The Senate Judiciary Committee has killed a bill that would expand a controversial law, approved last session, that allows women to be arrested for harming their newborns through drug abuse during pregnancy, reports The Tennessean. The bill (HB1340), which had already cleared committees in the House, would add methamphetamine to the list of substances that can trigger an arrest when used during pregnancy.
(A) vote on Wednesday against expanding prosecution powers could signal the first step toward repealing the law altogether, said health advocates who say expanding treatment would do more for newborns than putting mothers in jail.
“We feel like people … realize this is not the way to deal with this problem in Tennessee and that we really need to go back to the drawing board,” said Allison Glass, state director of Healthy and Free Tennessee, a nonprofit women’s advocacy group. “The vote signifies that people are really rethinking the punitive way that this law deals with this.”
In a follow-up report Sunday, the newspapers says senators were confused about statistics on how the current law was working.
Within just a few minutes they not only ignored important data that Tennessee actually does collect, but suggested it’s not collected. And they grew agitated about a statistic that doesn’t exist because, when creating a controversial law in 2014, they never assigned anyone to monitor its impact.
…Such drug-dependent births have reached the epidemic level in Tennessee, setting off a flurry of measures to try to reverse the troubling public health trend. In their haste, lawmakers have moved quickly on at-times conflicting approaches.
…Anyone with Internet can find, in seconds, that 188 Tennessee babies this year have shown narcotic drug withdrawal symptoms, known as neonatal abstinence syndrome. That’s ahead of last year’s pace.
The continuing increase could also mean that the threat of jail time hasn’t been much of a deterrent for pregnant women gripped by addiction.
…(N)o one has been counting the number of women arrested (since the new law took effect). The state Department of Safety recently conducted a survey, but the results weren’t around as lawmakers considered giving prosecutors extended powers to charge women not just for narcotics, but for meth.
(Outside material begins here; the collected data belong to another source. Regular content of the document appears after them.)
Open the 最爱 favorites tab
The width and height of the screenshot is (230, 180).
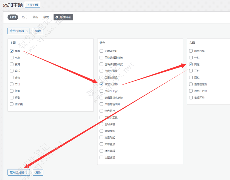click(x=46, y=17)
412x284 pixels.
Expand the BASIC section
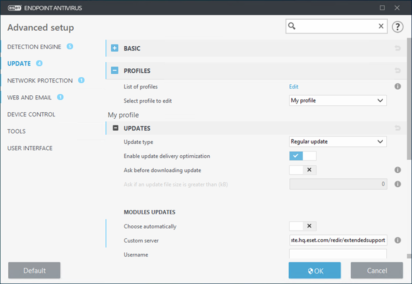(115, 48)
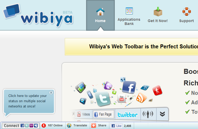Viewport: 198px width, 129px height.
Task: Close the status update tooltip bubble
Action: (x=51, y=92)
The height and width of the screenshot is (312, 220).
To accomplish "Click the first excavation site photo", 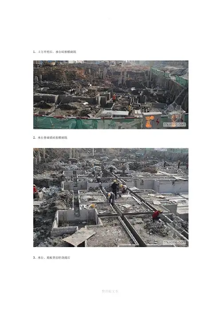I will point(111,95).
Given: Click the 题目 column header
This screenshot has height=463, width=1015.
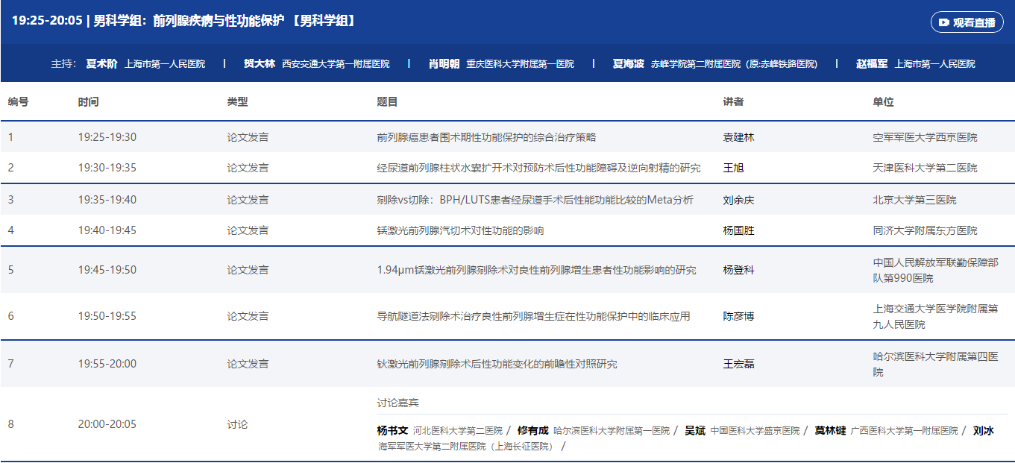Looking at the screenshot, I should pyautogui.click(x=387, y=102).
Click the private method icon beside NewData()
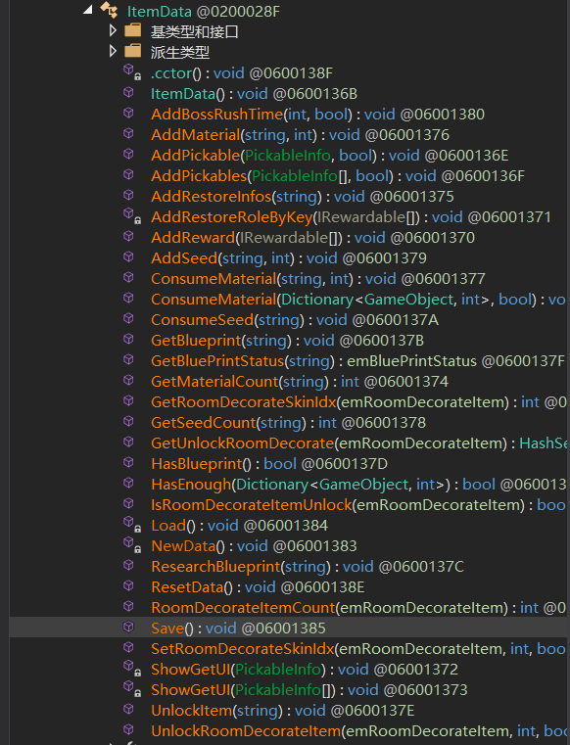This screenshot has width=570, height=745. coord(131,545)
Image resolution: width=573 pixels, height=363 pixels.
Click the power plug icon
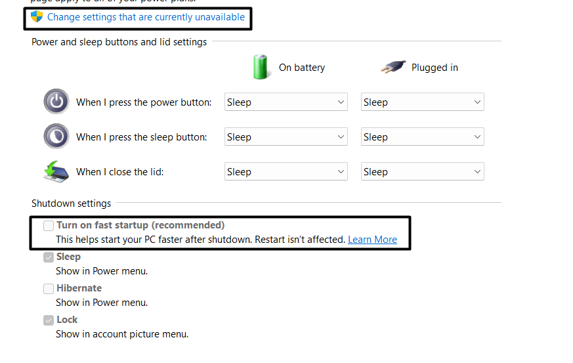(x=393, y=67)
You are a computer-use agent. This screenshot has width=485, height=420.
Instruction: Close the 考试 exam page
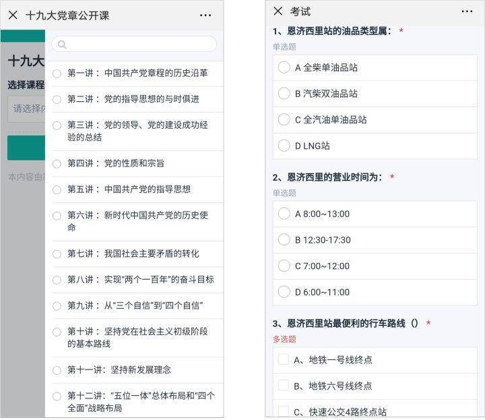[x=278, y=11]
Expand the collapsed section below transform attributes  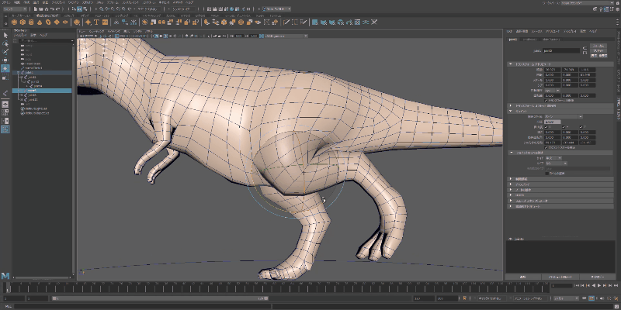click(509, 105)
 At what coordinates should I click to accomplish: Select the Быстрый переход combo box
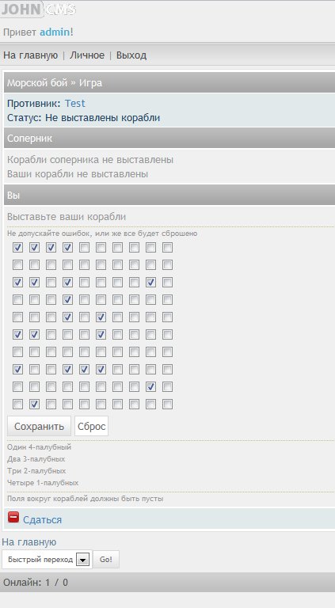click(x=47, y=560)
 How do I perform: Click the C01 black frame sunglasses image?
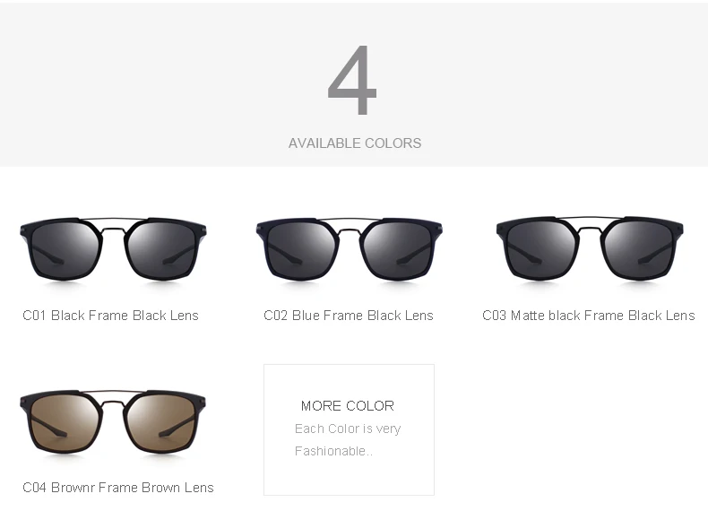pos(113,249)
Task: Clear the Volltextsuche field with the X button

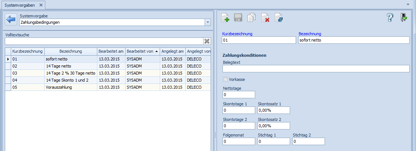Action: click(207, 41)
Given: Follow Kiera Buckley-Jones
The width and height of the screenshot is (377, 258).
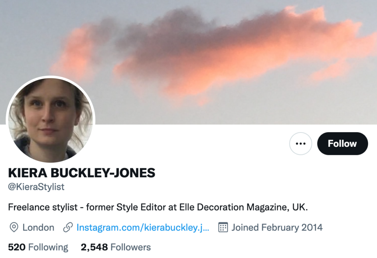Looking at the screenshot, I should tap(342, 144).
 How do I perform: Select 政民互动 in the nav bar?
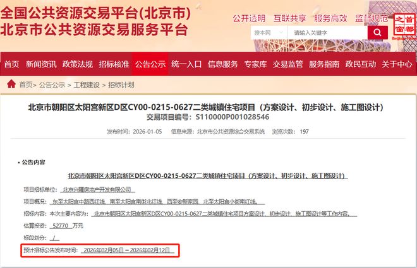click(x=361, y=64)
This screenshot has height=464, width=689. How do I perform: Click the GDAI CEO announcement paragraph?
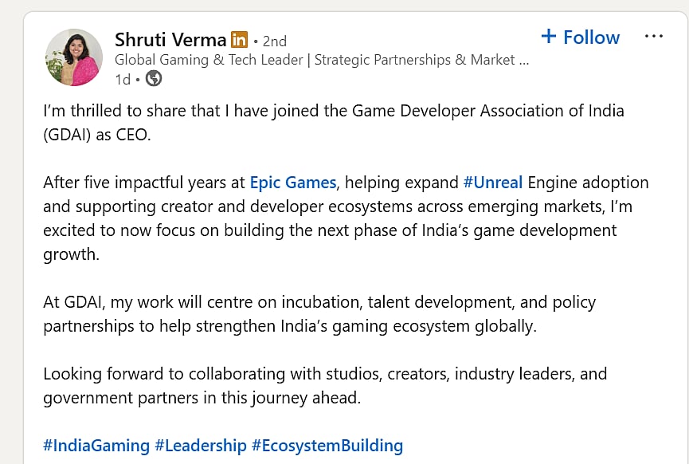[333, 122]
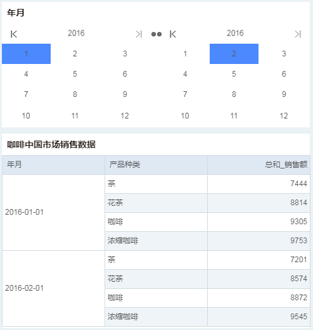The image size is (313, 330).
Task: Pick month 10 in start calendar
Action: 26,116
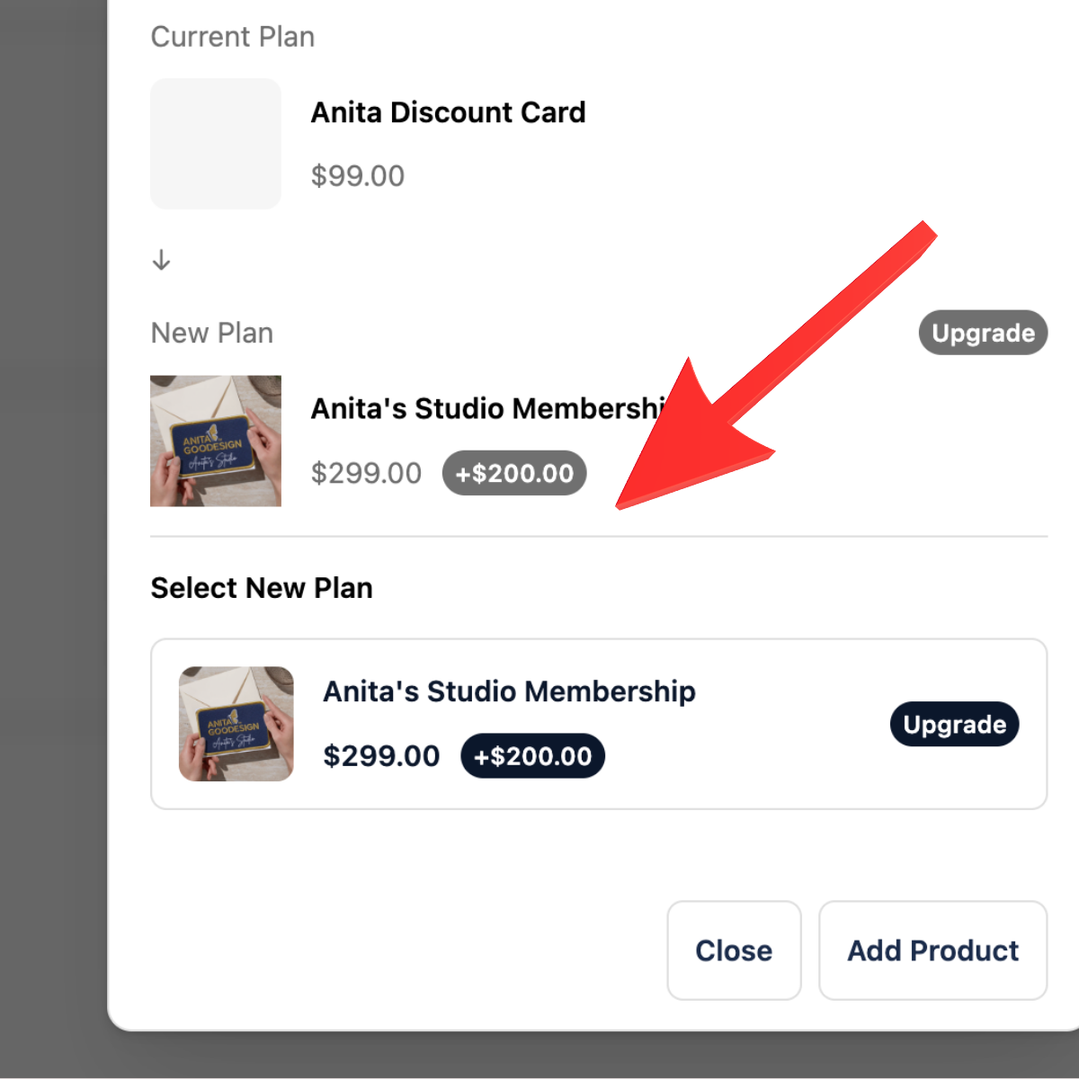Click the gray $299.00 new plan price

click(366, 473)
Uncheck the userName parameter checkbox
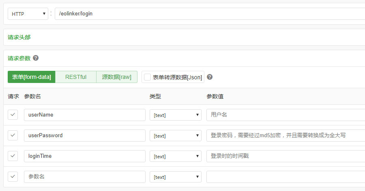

The Tennessean has identified 28 women charged. But senators got hung up on an anecdotal estimate of nine arrests in Shelby County, with Gardenhire — back again on this issue — concluding that “if only nine, then this has become a pretty good deterrent.”
But numbers can be pesky. Whatever the number of arrests in Shelby County, drug-dependent births there are actually ahead of last year’s pace, when hospitals counted 37 births.
As questions mounted about whether to allow more women to be charged, the bill’s sponsor, Sen. Reginald Tate, D-Memphis, went on the offensive, challenging a health advocate who had addressed the committee.
She had expressed an “opinion,” he said.
“I heard you give me a narrative,” Tate said. “Are there any numbers?”
It sounds like a bold question — until the answer is, well, yes. And at a time, three months into the session, when a bill’s sponsor might be expected to have these facts close at hand.
Tennessee is on pace for the 14th year in a row of more drug-dependent births. In the last six months of 2014, after prosecutions began, the state counted 57 Tennessee women who left the state to give birth to a drug-dependent newborn. And meth, statewide, has actually been sending fewer children into state custody in recent years.